El presidente Donald J. Trump se levanta a las siete de la mañana. Bosteza, se rasca los huevos, se pone las zapatillas y va tambaleándose hacia el baño. Con un poco de asco, comprueba cómo se le están cayendo las tetas. ¡Con lo buen mozo que había sido! «Quizá pueda hacer un decreto ejecutivo prohibiendo la ley de la gravedad –piensa–. Se lo diré al pánfilo de mi yerno el judío, a ver qué opina». Luego se mete en la ducha, coge el champú y se embadurna a gusto. Fantasea con la posibilidad de presentarse a la próxima edición de Miss Pelo Pantene, último hito que le queda por conquistar.

Luego se ata una toalla a la cintura y mira a Melania, que yace tendida y exangüe sobre las sábanas. Le abre la puertecilla que tiene bajo la nuca y le pone cuatro pilas de 9 voltios. Melania funciona con pilas alcalinas, pero cada vez le dura menos la energía. Cuando se pone en pie, camina hiératica y como entumecida, aunque se deja agarrar dócilmente por la entrepierna, que es lo que le gusta a Donald J. Trump, un hombre de verdad y no un maricón de esos que leen libros y piden las cosas por favor.

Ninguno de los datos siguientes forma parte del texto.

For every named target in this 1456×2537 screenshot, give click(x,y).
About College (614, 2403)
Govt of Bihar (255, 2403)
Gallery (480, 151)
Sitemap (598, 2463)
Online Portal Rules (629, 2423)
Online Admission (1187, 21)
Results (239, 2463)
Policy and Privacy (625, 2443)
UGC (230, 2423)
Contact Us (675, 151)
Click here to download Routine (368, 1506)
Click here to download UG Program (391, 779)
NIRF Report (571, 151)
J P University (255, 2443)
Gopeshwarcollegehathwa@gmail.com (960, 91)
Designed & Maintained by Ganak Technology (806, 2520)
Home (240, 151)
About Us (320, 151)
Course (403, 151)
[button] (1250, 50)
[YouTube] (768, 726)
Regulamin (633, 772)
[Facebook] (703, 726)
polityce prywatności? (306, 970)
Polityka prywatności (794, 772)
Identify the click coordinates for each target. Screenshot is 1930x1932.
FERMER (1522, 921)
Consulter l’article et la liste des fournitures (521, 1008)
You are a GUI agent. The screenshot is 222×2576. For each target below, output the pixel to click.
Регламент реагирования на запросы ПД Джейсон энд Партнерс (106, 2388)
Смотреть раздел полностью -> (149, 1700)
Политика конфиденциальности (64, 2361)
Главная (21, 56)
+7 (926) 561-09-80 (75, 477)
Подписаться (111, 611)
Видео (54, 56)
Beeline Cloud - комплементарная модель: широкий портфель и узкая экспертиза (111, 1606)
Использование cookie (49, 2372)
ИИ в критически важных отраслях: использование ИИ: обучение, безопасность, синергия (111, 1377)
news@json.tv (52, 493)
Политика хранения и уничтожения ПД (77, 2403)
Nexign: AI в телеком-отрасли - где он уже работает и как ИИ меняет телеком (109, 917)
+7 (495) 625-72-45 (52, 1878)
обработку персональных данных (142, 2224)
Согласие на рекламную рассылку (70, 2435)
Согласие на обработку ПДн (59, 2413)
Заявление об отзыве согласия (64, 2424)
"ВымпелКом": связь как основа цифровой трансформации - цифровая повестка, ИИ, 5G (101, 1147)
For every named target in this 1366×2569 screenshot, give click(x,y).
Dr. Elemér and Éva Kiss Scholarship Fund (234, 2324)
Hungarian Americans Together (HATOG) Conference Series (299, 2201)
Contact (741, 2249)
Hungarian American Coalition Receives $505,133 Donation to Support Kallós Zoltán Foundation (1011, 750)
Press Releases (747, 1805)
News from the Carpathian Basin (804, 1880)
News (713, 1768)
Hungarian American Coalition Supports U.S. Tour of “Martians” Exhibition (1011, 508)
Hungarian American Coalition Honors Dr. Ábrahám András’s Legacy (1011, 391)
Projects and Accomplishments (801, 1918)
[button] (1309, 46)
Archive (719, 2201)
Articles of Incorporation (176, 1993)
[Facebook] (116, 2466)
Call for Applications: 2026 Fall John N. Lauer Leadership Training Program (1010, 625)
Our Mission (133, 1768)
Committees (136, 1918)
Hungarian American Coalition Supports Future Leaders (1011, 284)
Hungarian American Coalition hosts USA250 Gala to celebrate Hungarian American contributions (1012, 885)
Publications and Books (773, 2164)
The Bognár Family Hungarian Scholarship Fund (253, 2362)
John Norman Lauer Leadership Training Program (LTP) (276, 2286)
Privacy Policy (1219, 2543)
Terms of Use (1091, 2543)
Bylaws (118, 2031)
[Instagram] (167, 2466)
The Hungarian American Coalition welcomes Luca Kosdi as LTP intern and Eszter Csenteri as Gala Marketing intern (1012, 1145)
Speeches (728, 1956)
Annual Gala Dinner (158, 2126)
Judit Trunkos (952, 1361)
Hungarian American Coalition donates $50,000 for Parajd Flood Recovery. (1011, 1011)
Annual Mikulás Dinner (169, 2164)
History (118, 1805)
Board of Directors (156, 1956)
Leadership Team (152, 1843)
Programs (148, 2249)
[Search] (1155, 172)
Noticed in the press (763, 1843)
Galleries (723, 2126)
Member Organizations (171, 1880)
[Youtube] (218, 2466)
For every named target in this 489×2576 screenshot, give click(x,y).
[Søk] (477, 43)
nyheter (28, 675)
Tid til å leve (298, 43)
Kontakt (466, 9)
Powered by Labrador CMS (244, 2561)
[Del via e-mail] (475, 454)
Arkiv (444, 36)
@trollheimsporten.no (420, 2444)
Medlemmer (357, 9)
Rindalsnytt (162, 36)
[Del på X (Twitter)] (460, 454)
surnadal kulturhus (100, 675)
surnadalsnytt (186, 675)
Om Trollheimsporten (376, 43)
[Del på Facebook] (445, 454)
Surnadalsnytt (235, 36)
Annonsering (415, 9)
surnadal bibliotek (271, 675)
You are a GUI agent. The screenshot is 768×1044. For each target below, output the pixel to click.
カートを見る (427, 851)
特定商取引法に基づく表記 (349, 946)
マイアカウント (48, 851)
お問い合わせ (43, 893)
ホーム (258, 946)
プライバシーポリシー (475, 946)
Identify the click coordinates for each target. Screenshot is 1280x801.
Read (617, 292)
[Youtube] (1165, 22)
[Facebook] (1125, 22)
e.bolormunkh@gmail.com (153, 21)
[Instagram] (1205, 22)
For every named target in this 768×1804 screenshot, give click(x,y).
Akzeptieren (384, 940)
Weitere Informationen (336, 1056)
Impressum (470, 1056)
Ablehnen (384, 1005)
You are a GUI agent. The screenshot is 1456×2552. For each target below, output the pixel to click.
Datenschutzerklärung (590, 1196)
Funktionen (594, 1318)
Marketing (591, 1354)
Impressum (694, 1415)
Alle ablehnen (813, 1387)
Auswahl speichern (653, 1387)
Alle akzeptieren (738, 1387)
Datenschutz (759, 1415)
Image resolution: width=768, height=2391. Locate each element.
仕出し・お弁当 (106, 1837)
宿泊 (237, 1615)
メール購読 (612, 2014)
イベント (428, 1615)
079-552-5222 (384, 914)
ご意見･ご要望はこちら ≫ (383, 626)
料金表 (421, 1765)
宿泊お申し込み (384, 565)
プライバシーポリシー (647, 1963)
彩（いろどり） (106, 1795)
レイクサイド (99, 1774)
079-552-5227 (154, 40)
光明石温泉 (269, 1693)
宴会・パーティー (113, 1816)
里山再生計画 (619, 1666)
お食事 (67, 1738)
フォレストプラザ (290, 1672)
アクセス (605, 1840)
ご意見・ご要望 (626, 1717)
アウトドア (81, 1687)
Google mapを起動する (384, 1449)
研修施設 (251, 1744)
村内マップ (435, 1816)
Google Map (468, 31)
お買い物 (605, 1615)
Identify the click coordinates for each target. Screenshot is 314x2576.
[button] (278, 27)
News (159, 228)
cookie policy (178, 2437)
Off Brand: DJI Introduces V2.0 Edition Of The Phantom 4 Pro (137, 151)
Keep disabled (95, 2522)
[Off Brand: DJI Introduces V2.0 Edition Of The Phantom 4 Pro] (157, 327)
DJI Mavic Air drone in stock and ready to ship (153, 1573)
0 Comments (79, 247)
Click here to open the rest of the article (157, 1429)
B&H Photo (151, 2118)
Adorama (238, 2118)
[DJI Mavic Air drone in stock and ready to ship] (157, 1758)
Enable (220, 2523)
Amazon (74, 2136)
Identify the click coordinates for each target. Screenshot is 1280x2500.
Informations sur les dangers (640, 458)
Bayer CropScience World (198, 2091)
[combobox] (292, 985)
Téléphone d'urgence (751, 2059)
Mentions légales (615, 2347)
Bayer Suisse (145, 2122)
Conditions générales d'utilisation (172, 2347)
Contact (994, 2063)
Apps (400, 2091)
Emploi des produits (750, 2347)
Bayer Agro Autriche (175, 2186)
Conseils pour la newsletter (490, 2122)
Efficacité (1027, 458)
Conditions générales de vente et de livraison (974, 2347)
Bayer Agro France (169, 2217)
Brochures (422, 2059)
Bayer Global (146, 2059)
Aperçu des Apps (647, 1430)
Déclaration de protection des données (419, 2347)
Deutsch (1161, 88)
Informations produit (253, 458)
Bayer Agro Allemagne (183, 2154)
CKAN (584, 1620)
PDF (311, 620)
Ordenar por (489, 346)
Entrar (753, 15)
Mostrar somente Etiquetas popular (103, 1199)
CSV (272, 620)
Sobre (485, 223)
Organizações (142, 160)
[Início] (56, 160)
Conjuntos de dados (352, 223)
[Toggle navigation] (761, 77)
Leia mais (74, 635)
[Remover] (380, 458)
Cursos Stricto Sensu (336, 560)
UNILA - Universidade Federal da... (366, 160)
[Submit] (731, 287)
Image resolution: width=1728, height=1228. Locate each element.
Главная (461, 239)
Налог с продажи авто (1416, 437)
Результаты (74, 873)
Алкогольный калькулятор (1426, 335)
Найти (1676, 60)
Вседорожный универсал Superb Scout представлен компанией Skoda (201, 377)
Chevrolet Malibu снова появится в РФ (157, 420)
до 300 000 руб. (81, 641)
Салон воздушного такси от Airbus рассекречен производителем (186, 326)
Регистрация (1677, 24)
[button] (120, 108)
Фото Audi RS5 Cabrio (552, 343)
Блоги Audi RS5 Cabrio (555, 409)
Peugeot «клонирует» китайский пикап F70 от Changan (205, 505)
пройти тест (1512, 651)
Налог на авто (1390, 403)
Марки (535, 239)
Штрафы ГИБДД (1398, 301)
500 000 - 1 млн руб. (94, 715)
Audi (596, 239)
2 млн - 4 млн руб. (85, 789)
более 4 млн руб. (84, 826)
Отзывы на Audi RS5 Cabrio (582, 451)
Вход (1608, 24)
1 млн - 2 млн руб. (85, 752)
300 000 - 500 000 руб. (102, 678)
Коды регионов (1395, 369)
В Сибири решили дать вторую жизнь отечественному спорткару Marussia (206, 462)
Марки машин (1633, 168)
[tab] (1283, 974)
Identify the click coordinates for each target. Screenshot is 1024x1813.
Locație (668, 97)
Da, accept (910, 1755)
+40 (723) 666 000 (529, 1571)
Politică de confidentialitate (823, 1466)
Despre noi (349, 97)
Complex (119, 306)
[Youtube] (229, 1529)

Después de desayunar confles y huevos revueltos, el presidente se sirve una taza de café y empieza a despachar decretos con frenesí. Los escribe él mismo. Acaba de declarar la guerra a México y somete a eficaces torturas al que pilla hablando en español. También quiere bombardear Irán, pero no sabe dónde cae y le da pereza preguntar. Prefiere llamar a Putin y contarle el último chiste guarro que corre por Washington. Lo dos se ríen a carcajadas.

Cuando cuelga, Donald J. Trump despliega un mapa de la Casa Blanca sobre la mesa del despacho oval, llama a su estado mayor, pone cara de estadista y se apresta a acometer la verdadera misión de su presidencia: «Y ahora –les apremia– cómo cojones hago yo para revestirla toda de oro».

(*) En la foto, de AFP, Donald sonríe ufano tras pulsar el botón de off de Melania.